Example 4. Normalisation to BCNF.

R(A, B, C, D). FDs: A -> B, B -> C, C -> D, D -> A.

Candidate keys: A, B, C, D (all are keys since closure of each reaches all attributes).

All prime attributes. No non-prime attributes exist, R is in BCNF vacuously? No: check each FD. A -> B: A is a superkey (A+ = ABCD). B -> C: B is a superkey. All FDs have superkeys on the left. R is already in BCNF.

Example 5. B+ tree insertion.

B+ tree of order 3 (max 2 keys per node). Insert 1, 4, 7, 10, 17, 21, 31, 25, 19, 20.

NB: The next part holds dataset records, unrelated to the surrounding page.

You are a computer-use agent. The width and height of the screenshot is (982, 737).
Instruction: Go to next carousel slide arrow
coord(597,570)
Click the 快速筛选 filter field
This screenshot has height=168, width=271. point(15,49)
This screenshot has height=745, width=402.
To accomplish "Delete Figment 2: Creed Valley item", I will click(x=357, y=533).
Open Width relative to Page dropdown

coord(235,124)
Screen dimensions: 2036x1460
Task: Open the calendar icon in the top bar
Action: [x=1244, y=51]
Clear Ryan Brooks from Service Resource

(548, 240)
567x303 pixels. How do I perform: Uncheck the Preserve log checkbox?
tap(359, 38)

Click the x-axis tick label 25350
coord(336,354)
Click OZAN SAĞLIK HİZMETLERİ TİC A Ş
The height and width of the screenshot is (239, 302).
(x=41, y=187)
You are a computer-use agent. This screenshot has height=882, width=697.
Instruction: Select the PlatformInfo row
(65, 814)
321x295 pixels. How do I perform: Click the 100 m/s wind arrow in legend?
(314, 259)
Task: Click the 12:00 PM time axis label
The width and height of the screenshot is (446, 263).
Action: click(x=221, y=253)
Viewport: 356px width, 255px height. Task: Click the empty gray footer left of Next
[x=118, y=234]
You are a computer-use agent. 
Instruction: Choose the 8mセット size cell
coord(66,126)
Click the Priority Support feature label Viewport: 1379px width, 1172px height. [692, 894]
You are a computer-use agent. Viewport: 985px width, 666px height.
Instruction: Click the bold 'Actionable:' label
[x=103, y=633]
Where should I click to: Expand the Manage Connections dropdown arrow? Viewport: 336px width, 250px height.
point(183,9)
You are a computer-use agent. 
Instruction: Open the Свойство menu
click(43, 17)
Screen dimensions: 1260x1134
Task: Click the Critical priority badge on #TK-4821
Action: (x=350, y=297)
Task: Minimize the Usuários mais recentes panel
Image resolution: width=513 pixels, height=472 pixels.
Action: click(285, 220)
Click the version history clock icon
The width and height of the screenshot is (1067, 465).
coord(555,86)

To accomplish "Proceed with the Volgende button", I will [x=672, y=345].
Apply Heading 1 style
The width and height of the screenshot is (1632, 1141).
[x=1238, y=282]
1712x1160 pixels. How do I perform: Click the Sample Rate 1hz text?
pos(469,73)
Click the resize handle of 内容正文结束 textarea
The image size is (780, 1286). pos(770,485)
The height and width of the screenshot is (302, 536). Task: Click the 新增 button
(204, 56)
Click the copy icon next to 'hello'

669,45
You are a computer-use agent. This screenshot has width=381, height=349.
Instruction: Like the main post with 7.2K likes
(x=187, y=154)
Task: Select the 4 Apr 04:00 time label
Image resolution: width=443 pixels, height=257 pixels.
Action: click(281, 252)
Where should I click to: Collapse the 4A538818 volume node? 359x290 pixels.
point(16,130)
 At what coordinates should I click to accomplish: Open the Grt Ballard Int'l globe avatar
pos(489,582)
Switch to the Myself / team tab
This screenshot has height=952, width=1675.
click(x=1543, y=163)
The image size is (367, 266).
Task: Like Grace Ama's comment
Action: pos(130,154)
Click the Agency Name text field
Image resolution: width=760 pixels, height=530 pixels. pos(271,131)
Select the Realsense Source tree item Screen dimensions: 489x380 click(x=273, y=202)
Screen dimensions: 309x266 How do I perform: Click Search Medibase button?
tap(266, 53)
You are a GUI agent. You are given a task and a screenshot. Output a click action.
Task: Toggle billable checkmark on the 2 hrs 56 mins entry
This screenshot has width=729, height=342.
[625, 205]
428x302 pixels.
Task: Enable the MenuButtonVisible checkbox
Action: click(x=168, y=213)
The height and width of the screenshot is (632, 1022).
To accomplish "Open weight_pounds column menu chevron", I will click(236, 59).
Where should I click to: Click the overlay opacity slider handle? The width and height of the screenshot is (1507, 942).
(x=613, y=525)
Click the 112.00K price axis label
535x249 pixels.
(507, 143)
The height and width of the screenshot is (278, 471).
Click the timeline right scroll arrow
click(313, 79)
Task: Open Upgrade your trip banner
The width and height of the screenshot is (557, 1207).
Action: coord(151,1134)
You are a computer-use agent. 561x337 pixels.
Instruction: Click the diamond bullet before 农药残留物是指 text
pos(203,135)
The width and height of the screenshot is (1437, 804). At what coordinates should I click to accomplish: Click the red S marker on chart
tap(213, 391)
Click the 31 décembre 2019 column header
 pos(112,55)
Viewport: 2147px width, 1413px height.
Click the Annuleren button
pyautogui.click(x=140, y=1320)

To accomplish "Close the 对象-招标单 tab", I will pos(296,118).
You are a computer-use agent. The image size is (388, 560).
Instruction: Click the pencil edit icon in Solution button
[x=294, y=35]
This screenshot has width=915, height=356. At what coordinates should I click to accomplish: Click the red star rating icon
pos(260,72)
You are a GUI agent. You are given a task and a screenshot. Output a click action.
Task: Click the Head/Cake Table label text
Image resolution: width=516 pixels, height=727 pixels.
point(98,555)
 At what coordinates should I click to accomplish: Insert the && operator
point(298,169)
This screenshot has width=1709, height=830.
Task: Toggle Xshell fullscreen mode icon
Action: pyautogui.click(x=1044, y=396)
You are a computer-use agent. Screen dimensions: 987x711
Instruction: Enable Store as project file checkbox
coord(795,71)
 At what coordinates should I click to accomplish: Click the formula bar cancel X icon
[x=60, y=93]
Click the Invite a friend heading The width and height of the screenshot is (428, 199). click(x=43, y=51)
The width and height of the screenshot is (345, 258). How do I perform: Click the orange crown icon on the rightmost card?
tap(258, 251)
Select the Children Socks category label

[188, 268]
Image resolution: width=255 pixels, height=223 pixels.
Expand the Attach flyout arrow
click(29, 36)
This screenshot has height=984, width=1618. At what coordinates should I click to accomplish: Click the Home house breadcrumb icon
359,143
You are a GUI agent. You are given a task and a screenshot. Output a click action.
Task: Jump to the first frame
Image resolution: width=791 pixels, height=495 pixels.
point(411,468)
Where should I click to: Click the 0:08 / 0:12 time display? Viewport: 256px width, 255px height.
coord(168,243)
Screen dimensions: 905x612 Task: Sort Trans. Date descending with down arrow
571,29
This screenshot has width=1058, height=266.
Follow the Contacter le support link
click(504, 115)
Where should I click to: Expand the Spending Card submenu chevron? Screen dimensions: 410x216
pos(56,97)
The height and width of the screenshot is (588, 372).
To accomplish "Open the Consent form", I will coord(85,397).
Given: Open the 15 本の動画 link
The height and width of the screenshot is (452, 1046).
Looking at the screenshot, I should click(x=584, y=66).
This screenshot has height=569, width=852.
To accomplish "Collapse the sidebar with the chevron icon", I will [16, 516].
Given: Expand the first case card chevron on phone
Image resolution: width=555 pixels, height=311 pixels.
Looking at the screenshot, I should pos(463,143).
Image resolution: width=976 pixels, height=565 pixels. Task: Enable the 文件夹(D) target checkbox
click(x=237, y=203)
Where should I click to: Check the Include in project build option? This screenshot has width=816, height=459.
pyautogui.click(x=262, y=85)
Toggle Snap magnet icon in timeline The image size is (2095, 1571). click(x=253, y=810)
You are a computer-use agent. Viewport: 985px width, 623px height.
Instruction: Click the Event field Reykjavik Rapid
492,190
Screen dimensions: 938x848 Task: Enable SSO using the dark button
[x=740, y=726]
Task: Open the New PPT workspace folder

After inserting 1, 4, 7: root [1, 4, 7] is overfull (3 keys, max is 2). Split: left leaf [1, 4], right leaf [7], root key [7]. Continue inserting 10 -> [7, 10], 17 -> split: [7, 10], [17], push 17 up. And so on. The final tree structure is left as an exercise, but the key rule is: when a leaf overflows, the middle key is pushed up to the parent.

Quick-revision summary

ER: weak entity identified by (owner key + partial key). Many-to-many -> separate relation., Candidate key: minimal superkey. Closure test is the standard tool., 3NF preserves FDs; BCNF may not. BCNF is stricter (every FD LHS is a superkey)., SQL GROUP BY filters with HAVING; WHERE filters before grouping. NULL != NULL., B+ tree: records only in leaves; leaves linked. Order m -> max m-1 keys per node., Conflict-serializable iff precedence graph is acyclic., 2PL: growing then shrinking. Strict 2PL: hold X-locks till commit. Does NOT prevent deadlock.

How to study this unit

Practice computing attribute closures and finding candidate keys on 15+ examples. This is tested almost every year.
Write SQL queries from English descriptions, not just read them. Practice on a live database if possible.
Decompose relations into BCNF step by step, checking lossless join (using the intersection-in-FD test) at each split.
Simulate B+ tree insertions and deletions on paper using small trees (order 3 or 4).
Build precedence graphs for 10 schedules and test serializability. Practice until it takes under 2 minutes per schedule.
Revise ACID and 2PL variants with a single comparison table before the exam.